Prompt
Arrange the lines of the records below, from the line containing "Click the search magnifier icon" through the line containing "will tap(881, 21).", inclusive, as a Markdown table with the columns Row and Text. Number each row and leave out blank lines.

Data

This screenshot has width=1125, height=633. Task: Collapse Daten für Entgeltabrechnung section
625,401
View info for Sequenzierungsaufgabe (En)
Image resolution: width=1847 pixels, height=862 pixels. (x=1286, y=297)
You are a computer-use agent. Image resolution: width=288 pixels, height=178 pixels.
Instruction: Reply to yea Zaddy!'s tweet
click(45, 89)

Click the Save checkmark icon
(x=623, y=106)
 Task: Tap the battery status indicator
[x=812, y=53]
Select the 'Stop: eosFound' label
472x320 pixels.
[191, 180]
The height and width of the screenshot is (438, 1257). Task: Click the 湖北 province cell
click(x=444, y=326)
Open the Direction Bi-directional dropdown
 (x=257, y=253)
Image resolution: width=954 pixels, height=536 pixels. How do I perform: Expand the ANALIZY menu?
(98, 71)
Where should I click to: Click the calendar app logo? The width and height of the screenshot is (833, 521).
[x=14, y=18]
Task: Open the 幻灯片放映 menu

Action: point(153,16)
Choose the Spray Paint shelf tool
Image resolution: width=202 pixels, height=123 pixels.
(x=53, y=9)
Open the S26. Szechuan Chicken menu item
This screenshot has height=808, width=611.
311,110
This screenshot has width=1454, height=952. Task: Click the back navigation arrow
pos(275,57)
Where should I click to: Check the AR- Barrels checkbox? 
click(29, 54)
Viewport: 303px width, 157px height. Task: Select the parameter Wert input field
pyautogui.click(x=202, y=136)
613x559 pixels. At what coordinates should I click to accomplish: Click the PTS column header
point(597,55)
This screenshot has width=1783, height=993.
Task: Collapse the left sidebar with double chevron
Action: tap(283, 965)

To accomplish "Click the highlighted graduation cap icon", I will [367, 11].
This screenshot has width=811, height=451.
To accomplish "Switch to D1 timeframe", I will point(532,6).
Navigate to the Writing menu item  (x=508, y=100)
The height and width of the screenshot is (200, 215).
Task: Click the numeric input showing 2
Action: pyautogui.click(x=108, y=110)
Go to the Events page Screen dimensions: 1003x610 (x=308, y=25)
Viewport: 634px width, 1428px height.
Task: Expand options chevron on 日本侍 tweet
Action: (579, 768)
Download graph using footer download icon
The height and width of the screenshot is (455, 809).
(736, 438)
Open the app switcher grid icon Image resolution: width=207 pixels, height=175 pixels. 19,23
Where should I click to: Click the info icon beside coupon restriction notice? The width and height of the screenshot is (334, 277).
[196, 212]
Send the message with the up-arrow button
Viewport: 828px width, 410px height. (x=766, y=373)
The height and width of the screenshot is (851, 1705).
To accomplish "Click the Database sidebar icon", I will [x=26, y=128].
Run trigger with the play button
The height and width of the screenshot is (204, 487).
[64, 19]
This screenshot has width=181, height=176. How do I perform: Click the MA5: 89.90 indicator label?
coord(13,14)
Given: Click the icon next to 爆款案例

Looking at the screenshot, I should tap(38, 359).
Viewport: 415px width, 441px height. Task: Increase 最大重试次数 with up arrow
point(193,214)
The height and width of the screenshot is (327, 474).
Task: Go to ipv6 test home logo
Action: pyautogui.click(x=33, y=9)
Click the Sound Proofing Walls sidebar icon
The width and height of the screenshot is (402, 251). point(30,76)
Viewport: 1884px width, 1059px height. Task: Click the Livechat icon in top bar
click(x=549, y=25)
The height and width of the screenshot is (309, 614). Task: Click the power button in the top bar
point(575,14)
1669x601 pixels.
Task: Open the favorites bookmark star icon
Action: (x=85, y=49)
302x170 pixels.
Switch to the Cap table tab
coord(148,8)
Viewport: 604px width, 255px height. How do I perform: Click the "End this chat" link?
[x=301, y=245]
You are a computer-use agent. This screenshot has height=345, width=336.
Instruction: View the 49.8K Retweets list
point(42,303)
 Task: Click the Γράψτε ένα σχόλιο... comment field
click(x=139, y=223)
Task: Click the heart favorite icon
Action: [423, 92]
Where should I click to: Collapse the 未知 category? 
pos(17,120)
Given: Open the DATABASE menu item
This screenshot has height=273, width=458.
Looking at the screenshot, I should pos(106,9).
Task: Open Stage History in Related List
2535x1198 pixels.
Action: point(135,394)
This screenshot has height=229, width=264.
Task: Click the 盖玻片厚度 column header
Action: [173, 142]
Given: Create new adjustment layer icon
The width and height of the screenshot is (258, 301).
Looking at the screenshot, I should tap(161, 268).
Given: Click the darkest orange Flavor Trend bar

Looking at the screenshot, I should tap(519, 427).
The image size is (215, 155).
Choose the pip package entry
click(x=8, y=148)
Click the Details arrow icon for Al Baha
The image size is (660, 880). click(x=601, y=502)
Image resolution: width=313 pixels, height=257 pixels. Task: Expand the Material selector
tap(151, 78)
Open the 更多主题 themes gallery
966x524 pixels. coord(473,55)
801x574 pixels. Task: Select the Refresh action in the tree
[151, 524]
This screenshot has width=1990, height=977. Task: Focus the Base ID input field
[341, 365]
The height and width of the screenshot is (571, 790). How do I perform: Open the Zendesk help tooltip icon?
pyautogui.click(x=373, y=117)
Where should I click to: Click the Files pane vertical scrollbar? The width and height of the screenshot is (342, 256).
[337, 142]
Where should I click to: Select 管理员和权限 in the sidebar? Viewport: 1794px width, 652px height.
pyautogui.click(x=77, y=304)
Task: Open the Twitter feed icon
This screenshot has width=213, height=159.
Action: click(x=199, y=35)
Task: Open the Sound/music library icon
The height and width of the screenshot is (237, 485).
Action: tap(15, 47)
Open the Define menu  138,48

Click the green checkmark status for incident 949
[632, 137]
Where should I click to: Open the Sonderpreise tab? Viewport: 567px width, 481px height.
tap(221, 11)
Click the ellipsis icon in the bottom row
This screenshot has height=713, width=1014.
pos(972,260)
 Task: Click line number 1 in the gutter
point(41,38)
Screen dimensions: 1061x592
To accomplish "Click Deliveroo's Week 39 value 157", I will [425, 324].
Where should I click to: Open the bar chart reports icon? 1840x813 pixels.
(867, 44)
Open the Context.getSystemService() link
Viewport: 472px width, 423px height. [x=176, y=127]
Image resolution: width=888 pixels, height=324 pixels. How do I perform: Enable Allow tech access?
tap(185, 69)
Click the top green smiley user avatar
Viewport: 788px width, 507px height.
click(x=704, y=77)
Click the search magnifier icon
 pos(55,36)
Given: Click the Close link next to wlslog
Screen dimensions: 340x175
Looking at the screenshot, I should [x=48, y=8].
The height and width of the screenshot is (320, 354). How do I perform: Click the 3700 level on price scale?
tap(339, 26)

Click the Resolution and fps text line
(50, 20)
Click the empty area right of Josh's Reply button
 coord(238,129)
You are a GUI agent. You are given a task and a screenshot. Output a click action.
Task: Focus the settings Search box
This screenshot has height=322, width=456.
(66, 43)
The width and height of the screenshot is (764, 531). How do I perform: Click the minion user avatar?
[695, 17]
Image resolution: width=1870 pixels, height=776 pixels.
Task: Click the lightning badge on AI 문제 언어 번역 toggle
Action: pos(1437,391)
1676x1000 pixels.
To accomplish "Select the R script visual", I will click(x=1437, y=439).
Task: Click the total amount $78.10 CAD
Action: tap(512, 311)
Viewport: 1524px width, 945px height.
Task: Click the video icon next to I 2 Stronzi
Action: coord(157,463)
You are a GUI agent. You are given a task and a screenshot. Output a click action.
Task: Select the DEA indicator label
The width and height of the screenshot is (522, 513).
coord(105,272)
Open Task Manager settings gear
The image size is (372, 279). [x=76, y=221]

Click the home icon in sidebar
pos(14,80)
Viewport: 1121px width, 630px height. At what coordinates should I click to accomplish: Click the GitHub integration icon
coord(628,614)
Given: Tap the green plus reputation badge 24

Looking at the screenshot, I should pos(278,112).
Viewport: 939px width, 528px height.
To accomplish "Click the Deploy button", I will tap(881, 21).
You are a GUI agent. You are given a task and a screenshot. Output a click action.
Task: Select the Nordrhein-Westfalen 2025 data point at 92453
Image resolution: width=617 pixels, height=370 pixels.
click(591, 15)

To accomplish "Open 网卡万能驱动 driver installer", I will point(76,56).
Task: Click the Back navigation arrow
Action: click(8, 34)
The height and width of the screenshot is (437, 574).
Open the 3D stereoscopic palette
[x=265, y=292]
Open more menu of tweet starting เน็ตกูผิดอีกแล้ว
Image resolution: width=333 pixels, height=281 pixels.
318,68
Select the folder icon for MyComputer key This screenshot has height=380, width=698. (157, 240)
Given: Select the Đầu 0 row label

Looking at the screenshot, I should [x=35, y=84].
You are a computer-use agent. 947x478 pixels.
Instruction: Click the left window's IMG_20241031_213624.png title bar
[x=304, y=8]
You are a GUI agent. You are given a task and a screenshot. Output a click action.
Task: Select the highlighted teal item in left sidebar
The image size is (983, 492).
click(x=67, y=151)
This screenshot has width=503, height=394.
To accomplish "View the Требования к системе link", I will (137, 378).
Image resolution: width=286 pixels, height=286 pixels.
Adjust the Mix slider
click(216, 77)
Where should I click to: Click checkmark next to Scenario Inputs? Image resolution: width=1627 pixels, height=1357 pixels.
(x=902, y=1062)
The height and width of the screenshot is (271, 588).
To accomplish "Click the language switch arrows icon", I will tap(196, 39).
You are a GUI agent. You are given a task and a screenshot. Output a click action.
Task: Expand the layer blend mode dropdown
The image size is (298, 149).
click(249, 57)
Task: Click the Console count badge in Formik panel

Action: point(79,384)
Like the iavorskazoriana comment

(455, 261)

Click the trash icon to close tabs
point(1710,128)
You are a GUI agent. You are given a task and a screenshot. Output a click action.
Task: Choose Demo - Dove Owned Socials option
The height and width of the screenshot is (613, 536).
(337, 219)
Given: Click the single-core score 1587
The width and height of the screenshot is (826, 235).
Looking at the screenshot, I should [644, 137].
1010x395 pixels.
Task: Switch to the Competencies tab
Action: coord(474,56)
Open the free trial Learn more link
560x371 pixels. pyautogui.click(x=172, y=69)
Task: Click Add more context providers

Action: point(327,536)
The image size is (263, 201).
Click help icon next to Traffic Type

Response to the task
| Row | Text |
|---|---|
| 1 | Click the search magnifier icon |
| 2 |  pos(55,36) |
| 3 | Given: Click the Close link next to wlslog |
| 4 | Screen dimensions: 340x175 |
| 5 | Looking at the screenshot, I should [x=48, y=8]. |
| 6 | The height and width of the screenshot is (320, 354). How do I perform: Click the 3700 level on price scale? |
| 7 | tap(339, 26) |
| 8 | Click the Resolution and fps text line |
| 9 | (50, 20) |
| 10 | Click the empty area right of Josh's Reply button |
| 11 |  coord(238,129) |
| 12 | You are a GUI agent. You are given a task and a screenshot. Output a click action. |
| 13 | Task: Focus the settings Search box |
| 14 | This screenshot has height=322, width=456. |
| 15 | (66, 43) |
| 16 | The width and height of the screenshot is (764, 531). How do I perform: Click the minion user avatar? |
| 17 | [695, 17] |
| 18 | Image resolution: width=1870 pixels, height=776 pixels. |
| 19 | Task: Click the lightning badge on AI 문제 언어 번역 toggle |
| 20 | Action: pos(1437,391) |
| 21 | 1676x1000 pixels. |
| 22 | To accomplish "Select the R script visual", I will click(x=1437, y=439). |
| 23 | Task: Click the total amount $78.10 CAD |
| 24 | Action: tap(512, 311) |
| 25 | Viewport: 1524px width, 945px height. |
| 26 | Task: Click the video icon next to I 2 Stronzi |
| 27 | Action: coord(157,463) |
| 28 | You are a GUI agent. You are given a task and a screenshot. Output a click action. |
| 29 | Task: Select the DEA indicator label |
| 30 | The width and height of the screenshot is (522, 513). |
| 31 | coord(105,272) |
| 32 | Open Task Manager settings gear |
| 33 | The image size is (372, 279). [x=76, y=221] |
| 34 | Click the home icon in sidebar |
| 35 | pos(14,80) |
| 36 | Viewport: 1121px width, 630px height. At what coordinates should I click to accomplish: Click the GitHub integration icon |
| 37 | coord(628,614) |
| 38 | Given: Tap the green plus reputation badge 24 |
| 39 | Looking at the screenshot, I should pos(278,112). |
| 40 | Viewport: 939px width, 528px height. |
| 41 | To accomplish "Click the Deploy button", I will tap(881, 21). |